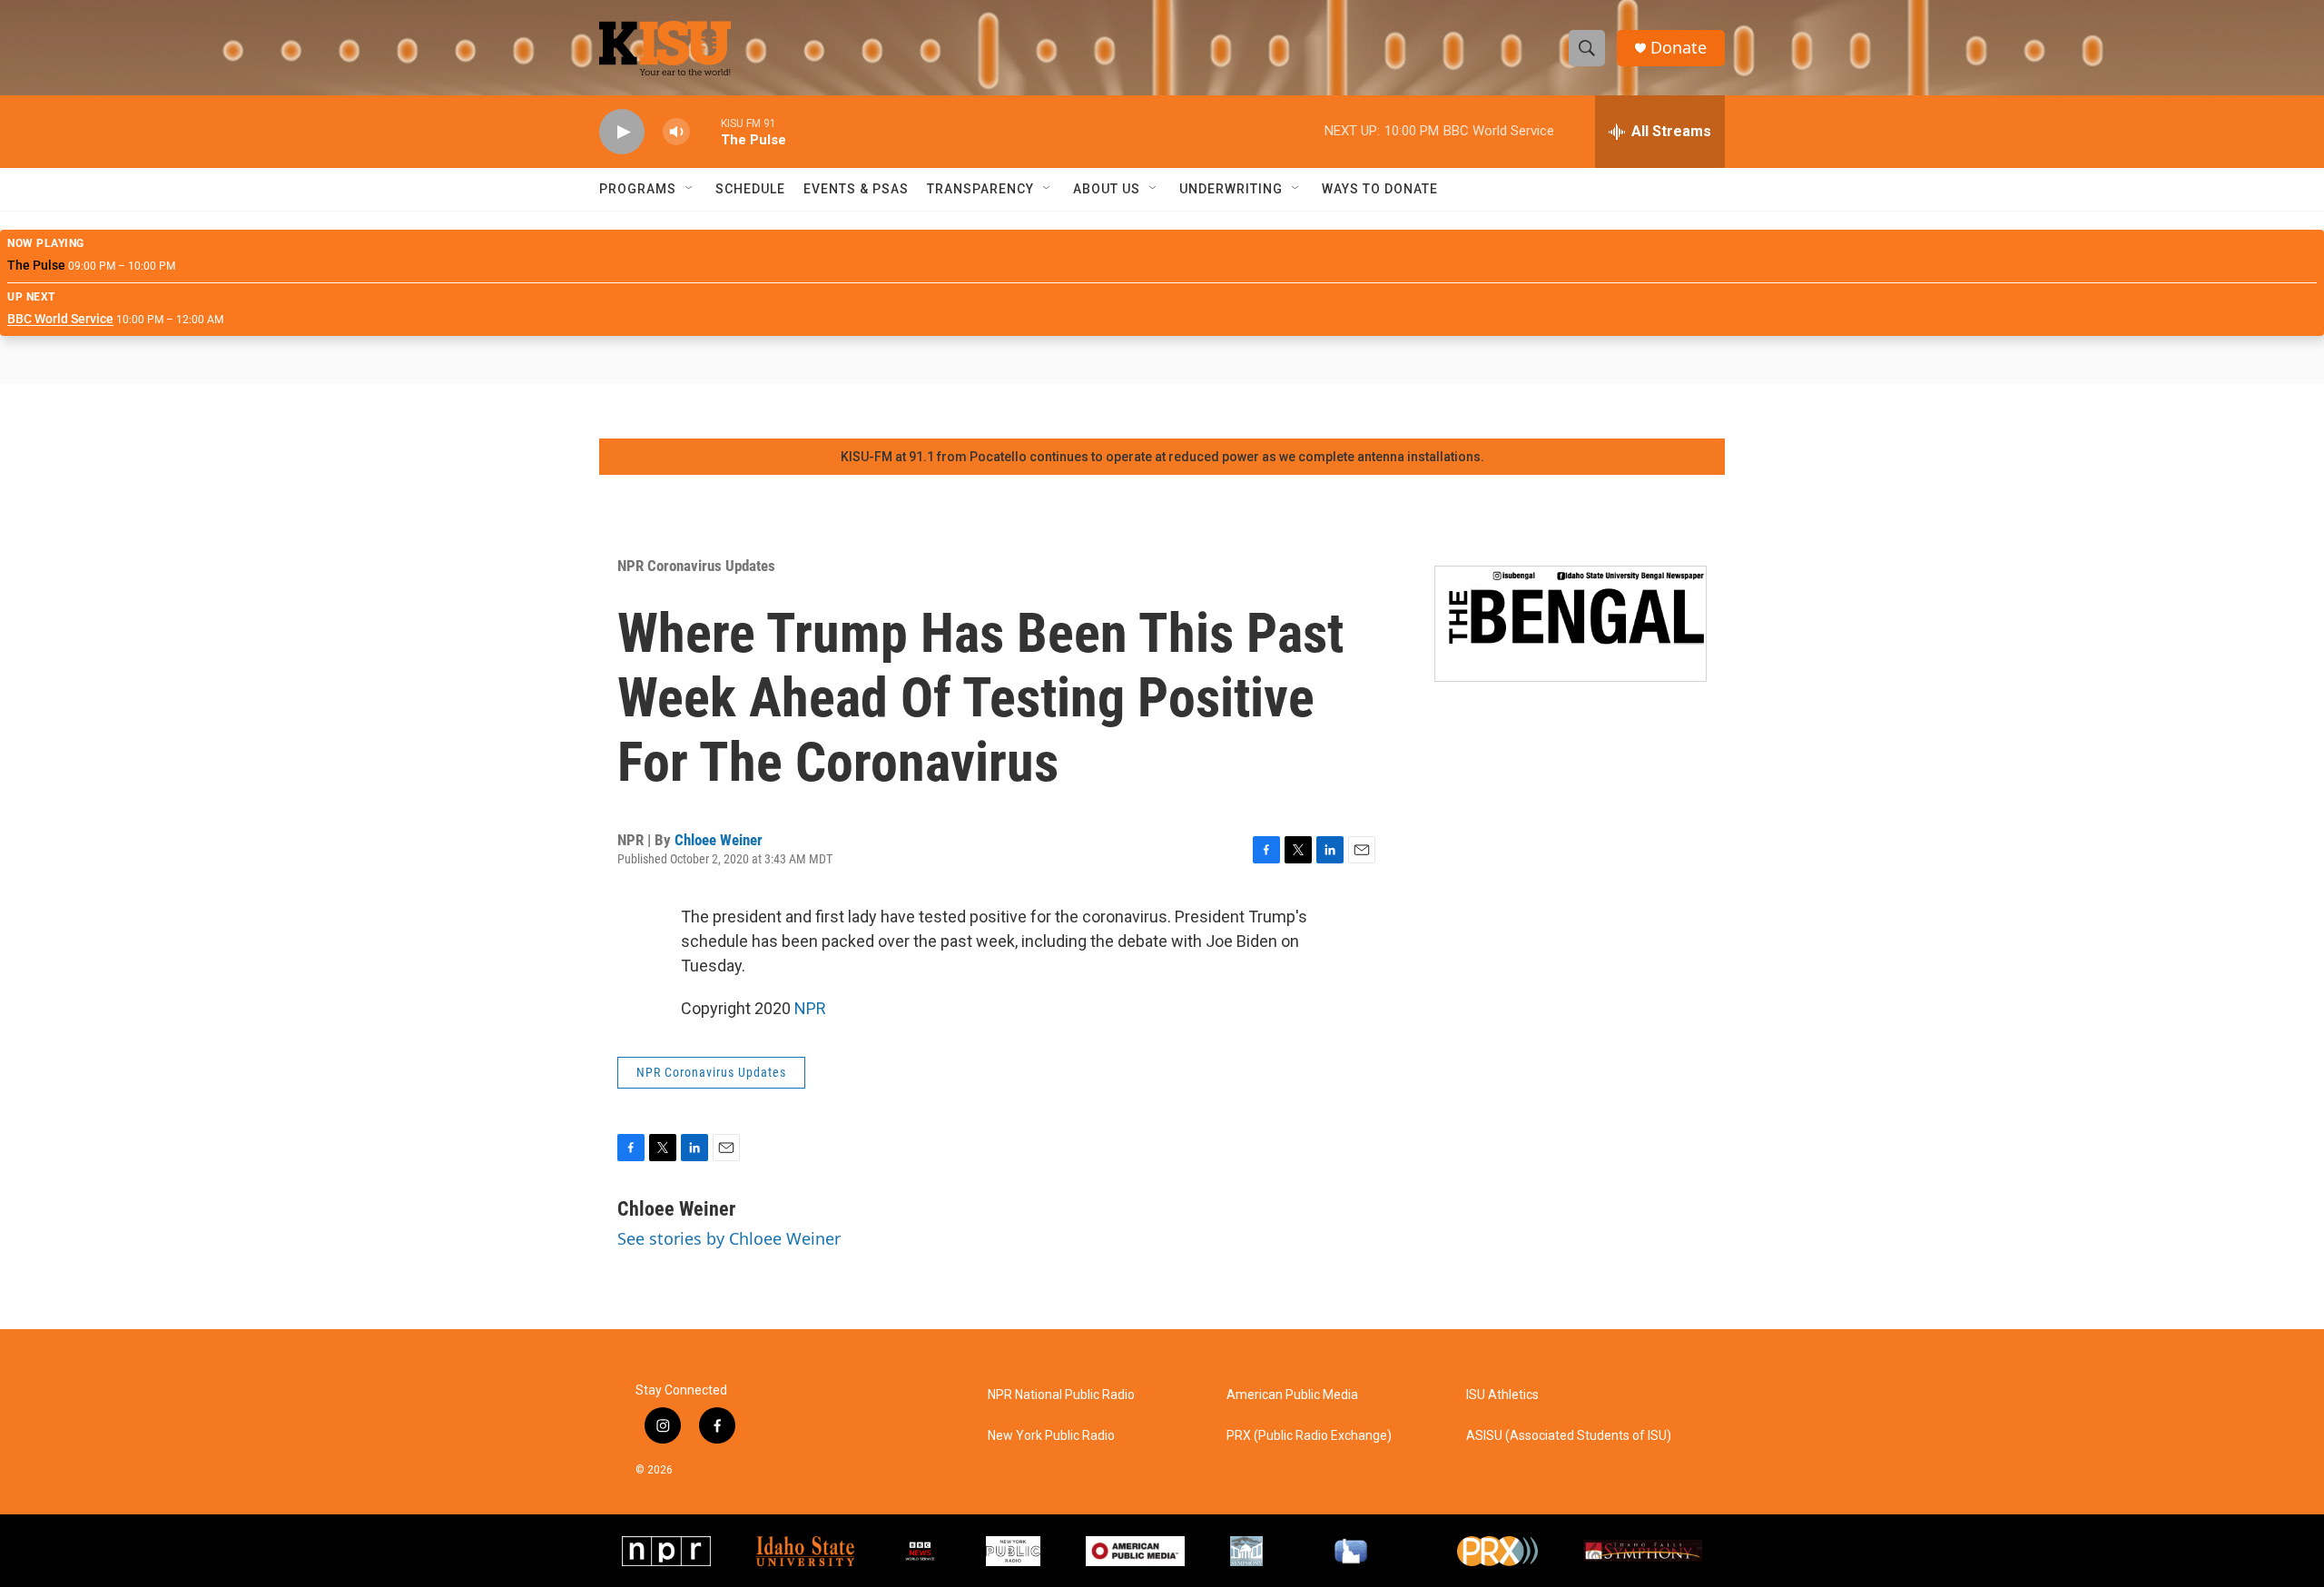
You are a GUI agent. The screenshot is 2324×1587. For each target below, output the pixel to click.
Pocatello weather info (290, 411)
* * *
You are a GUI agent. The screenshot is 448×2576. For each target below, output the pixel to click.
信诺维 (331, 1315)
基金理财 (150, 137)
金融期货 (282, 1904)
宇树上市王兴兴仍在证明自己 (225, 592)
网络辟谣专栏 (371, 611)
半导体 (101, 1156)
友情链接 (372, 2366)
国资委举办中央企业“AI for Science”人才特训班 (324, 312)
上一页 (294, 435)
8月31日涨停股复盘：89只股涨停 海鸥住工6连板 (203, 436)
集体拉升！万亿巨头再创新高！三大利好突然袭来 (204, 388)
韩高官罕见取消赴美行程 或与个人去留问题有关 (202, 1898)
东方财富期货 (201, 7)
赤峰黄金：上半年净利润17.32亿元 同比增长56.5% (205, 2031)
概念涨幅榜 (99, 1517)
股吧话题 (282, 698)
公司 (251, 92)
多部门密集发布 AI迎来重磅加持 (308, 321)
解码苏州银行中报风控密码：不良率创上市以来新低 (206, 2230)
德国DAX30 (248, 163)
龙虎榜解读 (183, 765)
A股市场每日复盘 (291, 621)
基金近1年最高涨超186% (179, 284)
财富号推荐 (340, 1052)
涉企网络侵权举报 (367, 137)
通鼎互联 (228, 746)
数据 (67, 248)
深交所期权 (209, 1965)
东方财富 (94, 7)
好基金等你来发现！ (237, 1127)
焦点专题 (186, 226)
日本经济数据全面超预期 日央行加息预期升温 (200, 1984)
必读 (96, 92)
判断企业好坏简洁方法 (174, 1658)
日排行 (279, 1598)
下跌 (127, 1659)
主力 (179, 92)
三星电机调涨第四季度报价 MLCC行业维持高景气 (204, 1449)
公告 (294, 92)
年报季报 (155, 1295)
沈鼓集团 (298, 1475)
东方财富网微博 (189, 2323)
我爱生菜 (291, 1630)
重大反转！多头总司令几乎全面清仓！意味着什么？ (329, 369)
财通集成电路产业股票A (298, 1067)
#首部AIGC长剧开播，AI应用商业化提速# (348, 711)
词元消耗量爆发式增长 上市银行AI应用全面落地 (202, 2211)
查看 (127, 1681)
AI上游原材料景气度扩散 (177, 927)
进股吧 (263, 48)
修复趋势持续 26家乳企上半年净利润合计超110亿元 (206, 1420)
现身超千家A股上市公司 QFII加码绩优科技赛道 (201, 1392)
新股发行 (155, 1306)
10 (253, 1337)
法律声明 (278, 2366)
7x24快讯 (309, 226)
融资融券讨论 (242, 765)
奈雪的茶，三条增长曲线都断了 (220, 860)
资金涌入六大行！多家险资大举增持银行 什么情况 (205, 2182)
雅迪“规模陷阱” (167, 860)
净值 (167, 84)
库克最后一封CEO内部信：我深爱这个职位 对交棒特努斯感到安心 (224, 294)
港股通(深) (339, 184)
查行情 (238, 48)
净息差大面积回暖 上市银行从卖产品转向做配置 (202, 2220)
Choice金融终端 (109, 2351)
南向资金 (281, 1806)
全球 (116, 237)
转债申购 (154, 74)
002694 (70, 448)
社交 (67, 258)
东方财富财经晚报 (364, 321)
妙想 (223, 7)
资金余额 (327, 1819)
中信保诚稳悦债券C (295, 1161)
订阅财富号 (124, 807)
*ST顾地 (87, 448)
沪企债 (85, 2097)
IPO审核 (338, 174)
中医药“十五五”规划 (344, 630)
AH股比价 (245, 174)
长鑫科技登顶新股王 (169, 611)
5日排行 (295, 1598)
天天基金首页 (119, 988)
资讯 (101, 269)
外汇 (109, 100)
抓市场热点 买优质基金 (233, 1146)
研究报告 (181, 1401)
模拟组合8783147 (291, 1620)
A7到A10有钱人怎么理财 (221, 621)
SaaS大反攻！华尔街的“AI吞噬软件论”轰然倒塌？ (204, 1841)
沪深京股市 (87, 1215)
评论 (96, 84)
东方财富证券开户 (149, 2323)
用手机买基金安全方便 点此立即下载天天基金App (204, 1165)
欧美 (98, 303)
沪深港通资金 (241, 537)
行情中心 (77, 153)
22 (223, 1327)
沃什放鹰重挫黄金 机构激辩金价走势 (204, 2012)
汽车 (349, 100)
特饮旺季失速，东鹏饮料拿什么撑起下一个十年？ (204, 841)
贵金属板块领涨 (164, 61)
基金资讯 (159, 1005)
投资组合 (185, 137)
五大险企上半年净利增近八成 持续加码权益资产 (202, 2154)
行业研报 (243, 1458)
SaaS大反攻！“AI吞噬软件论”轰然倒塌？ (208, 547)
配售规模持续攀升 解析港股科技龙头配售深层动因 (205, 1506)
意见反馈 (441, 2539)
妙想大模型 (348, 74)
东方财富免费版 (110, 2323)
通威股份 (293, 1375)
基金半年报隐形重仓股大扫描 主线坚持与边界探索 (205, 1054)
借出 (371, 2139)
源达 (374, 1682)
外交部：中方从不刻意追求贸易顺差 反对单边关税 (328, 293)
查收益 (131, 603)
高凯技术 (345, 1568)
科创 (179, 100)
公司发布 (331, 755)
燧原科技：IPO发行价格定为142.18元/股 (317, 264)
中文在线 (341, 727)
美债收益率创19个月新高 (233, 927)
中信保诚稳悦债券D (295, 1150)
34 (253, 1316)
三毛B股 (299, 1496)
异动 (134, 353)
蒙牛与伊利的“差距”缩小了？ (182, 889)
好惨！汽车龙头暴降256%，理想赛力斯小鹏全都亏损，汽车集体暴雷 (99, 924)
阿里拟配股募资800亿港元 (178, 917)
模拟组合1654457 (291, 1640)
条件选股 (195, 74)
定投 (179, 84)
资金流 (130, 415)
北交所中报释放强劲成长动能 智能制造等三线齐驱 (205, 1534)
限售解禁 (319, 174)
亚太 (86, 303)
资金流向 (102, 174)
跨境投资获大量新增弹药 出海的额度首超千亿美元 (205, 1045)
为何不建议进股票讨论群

• Work order
Whatever else the listing above holds, retype exactly only the lines from the one containing "德国DAX30 (248, 163)" to the one containing "沃什放鹰重挫黄金 机构激辩金价走势 (204, 2012)", both ends kept.

• Final answer
德国DAX30 (248, 163)
龙虎榜解读 (183, 765)
A股市场每日复盘 (291, 621)
基金近1年最高涨超186% (179, 284)
财富号推荐 (340, 1052)
涉企网络侵权举报 (367, 137)
通鼎互联 (228, 746)
数据 (67, 248)
深交所期权 (209, 1965)
东方财富 (94, 7)
好基金等你来发现！ (237, 1127)
焦点专题 (186, 226)
日本经济数据全面超预期 日央行加息预期升温 (200, 1984)
必读 (96, 92)
判断企业好坏简洁方法 (174, 1658)
日排行 (279, 1598)
下跌 (127, 1659)
主力 (179, 92)
三星电机调涨第四季度报价 MLCC行业维持高景气 (204, 1449)
公告 (294, 92)
年报季报 (155, 1295)
沈鼓集团 (298, 1475)
东方财富网微博 (189, 2323)
我爱生菜 (291, 1630)
重大反转！多头总司令几乎全面清仓！意味着什么？ (329, 369)
财通集成电路产业股票A (298, 1067)
#首部AIGC长剧开播，AI应用商业化提速# (348, 711)
词元消耗量爆发式增长 上市银行AI应用全面落地 (202, 2211)
查看 (127, 1681)
AI上游原材料景气度扩散 (177, 927)
进股吧 (263, 48)
修复趋势持续 26家乳企上半年净利润合计超110亿元 (206, 1420)
现身超千家A股上市公司 QFII加码绩优科技赛道 (201, 1392)
新股发行 (155, 1306)
10 (253, 1337)
法律声明 (278, 2366)
7x24快讯 (309, 226)
融资融券讨论 (242, 765)
奈雪的茶，三条增长曲线都断了 (220, 860)
资金涌入六大行！多家险资大举增持银行 什么情况 (205, 2182)
雅迪“规模陷阱” (167, 860)
净值 (167, 84)
库克最后一封CEO内部信：我深爱这个职位 对交棒特努斯感到安心 (224, 294)
港股通(深) (339, 184)
查行情 (238, 48)
净息差大面积回暖 上市银行从卖产品转向做配置 (202, 2220)
Choice金融终端 (109, 2351)
南向资金 (281, 1806)
全球 (116, 237)
转债申购 (154, 74)
002694 (70, 448)
社交 (67, 258)
东方财富财经晚报 (364, 321)
妙想 (223, 7)
资金余额 (327, 1819)
中信保诚稳悦债券C (295, 1161)
订阅财富号 (124, 807)
*ST顾地 (87, 448)
沪企债 (85, 2097)
IPO审核 (338, 174)
中医药“十五五”规划 (344, 630)
AH股比价 (245, 174)
长鑫科技登顶新股王 (169, 611)
5日排行 (295, 1598)
天天基金首页 (119, 988)
资讯 (101, 269)
外汇 (109, 100)
抓市场热点 买优质基金 (233, 1146)
研究报告 (181, 1401)
模拟组合8783147 (291, 1620)
A7到A10有钱人怎么理财 (221, 621)
SaaS大反攻！华尔街的“AI吞噬软件论”轰然倒塌？ (204, 1841)
沪深京股市 (87, 1215)
评论 (96, 84)
东方财富证券开户 (149, 2323)
用手机买基金安全方便 点此立即下载天天基金App (204, 1165)
欧美 (98, 303)
沪深港通资金 (241, 537)
行情中心 (77, 153)
22 (223, 1327)
沃什放鹰重挫黄金 机构激辩金价走势 (204, 2012)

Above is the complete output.